• PROVIDED PASSAGE:
The researchers will study whether electric weed control can suppress weeds without damaging crops or soil health. They are also partnering with an agricultural economist to study the financial viability of electric weeders, and with an external stakeholder group of organic growers, distributors and scientific advisers to share knowledge.
For the hemp study, Sosnoskie and her colleagues will be doing more fundamental and wide-ranging work to understand best weed management practices for a crop that has been legal to grow for only five years in New York state and three years nationally.
Hemp is a versatile crop, valued for its grain, fiber and CBD-producing qualities. In New York, the hemp industry has blossomed from one grower in 2016 to more than 800 growers today. Nationwide in 2020, hemp growers licensed more than 400,000 acres for production. The hemp industry has also experienced some well-publicized growing pains and setbacks, as farmers, distributors and markets scramble to adjust to consumer demand for new hemp products.
Sosnoskie’s team will study and develop recommendations describing how variety choice, planting timing, cultivation, cover crops, mulching and other strategies can keep weeds at bay.
“The prohibitions on hemp production meant prohibitions on hemp research,” she said. “I get a lot of questions about weed control in hemp, and we don’t have a lot of answers other than generalities. What we’re hoping to do is fill in those details.”
Formal studies on different varieties, planting times and weather impacts on weed management would be helpful for organic farmers growing hemp, who are relying on a lot of trial and error, said Dan Dolgin, co-founder of Eaton Hemp and co-owner of JD Farms, the first licensed hemp grower in New York state
“We’ve kind of been our own R&D,” said Doglin, who is also on the board of the New York Cannabis Growers and Processors Association. “Our big challenge as an organic grower is how to prevent weeds. That’s where we need more experience with growing hemp.”
Along with Cornell, collaborating institutions for the hemp study are Virginia Tech, Southern Illinois University, North Dakota State University and Clemson University.
Krisy Gashler is a writer for the College of Agriculture and Life Sciences.

• REQUIREMENT A: Duplicate the records word for word, covering the stretch from the line containing "Expand the URL bar history dropdown arrow" through the end of the records, and omit the pictures.

Word and element location data:
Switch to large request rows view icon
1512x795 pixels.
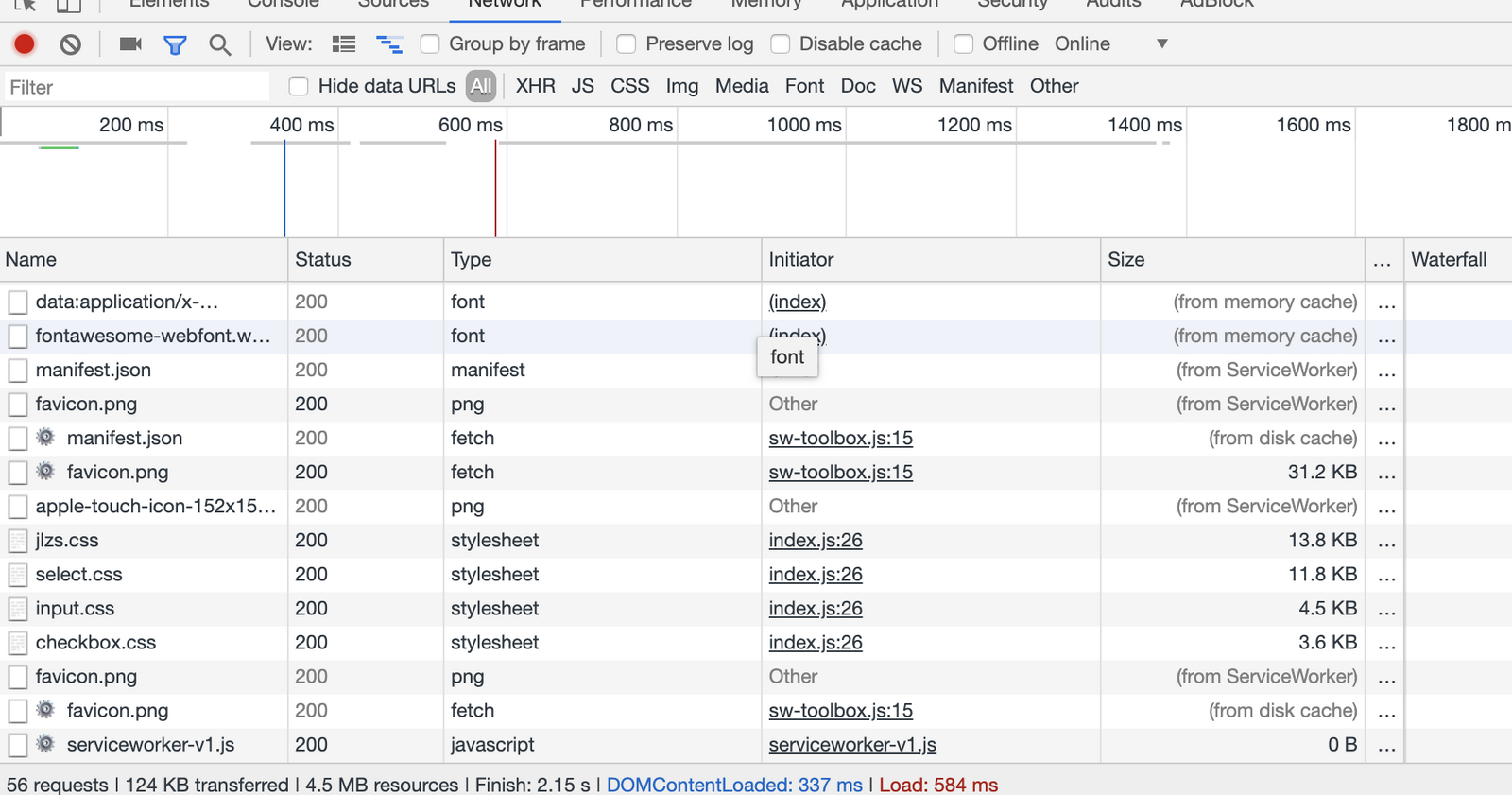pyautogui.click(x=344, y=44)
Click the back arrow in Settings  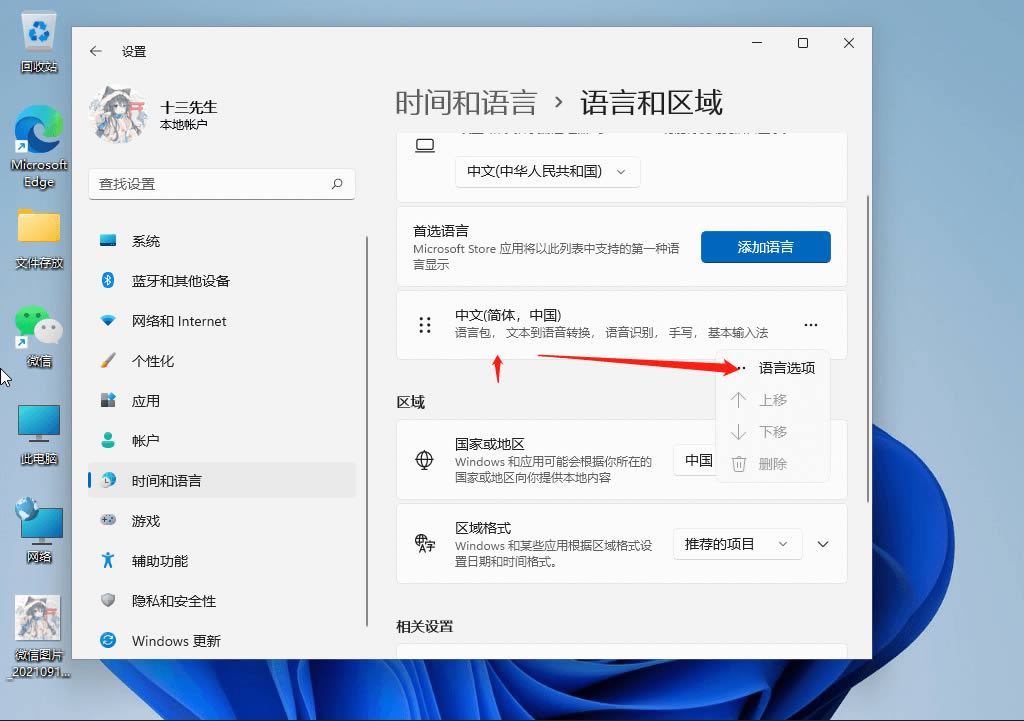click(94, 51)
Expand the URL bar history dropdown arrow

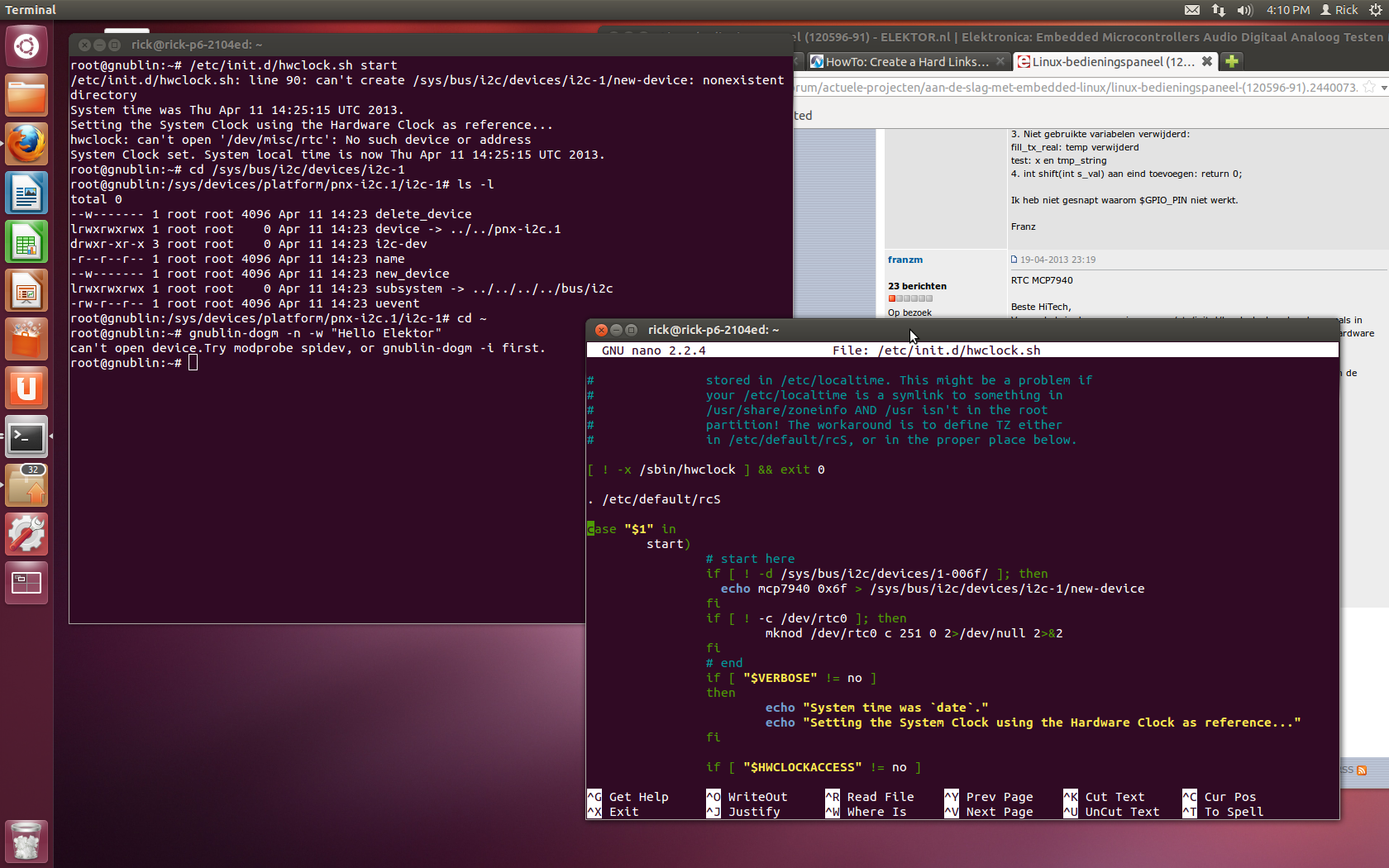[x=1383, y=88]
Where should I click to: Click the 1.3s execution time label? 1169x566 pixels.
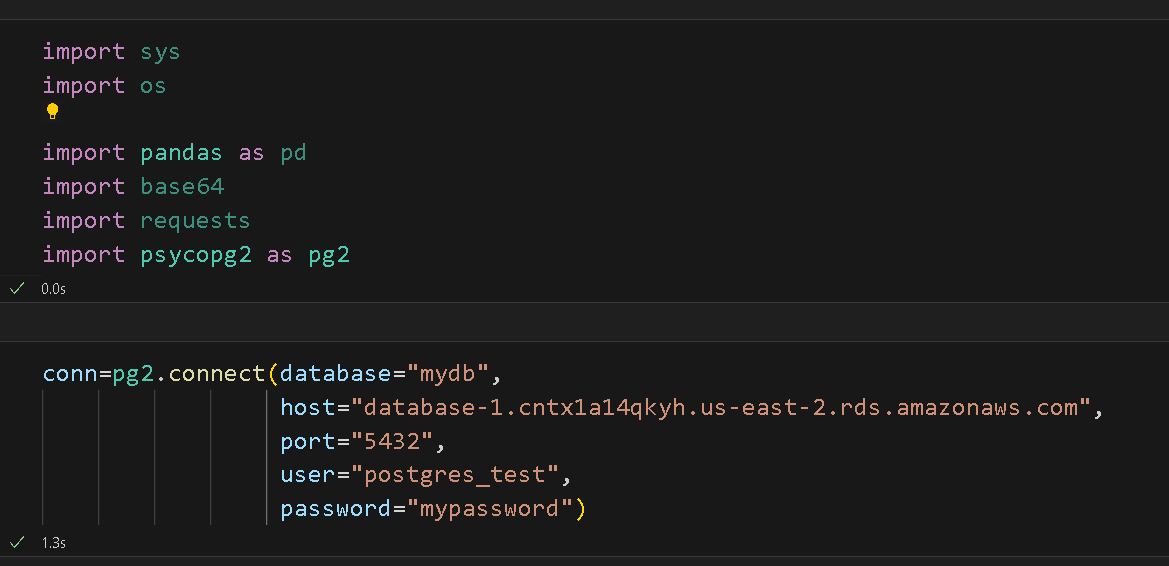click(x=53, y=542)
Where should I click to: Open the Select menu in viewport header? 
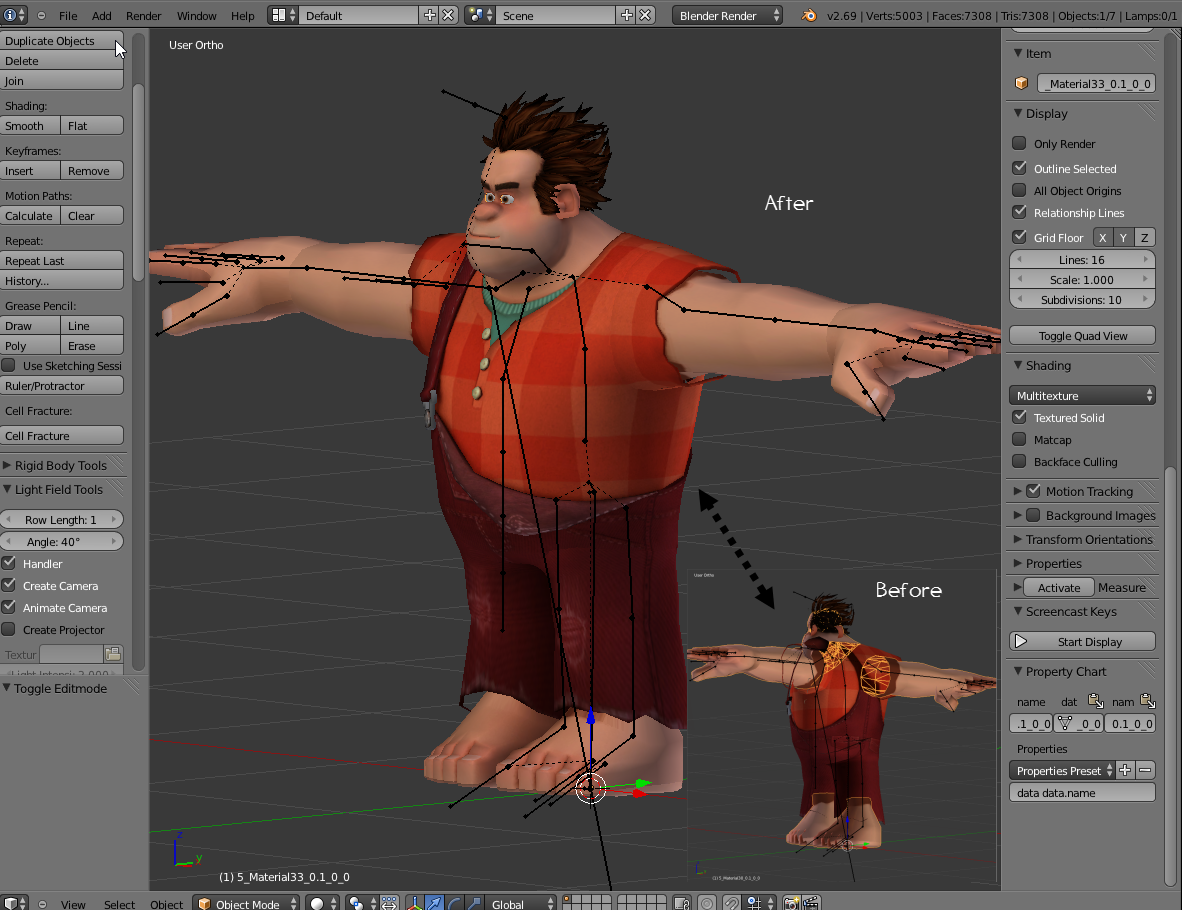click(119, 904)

• REQUIREMENT B: In the article on weed management research, how many acres did hemp growers license nationwide in 2020?

• WRITTEN REPLY A:
Expand the URL bar history dropdown arrow

[x=1383, y=88]
Where should I click to: Click the 1.3s execution time label? 1169x566 pixels.
click(x=53, y=542)
Where should I click to: Open the Select menu in viewport header? 
click(119, 904)

• WRITTEN REPLY B: More than 400,000 acres.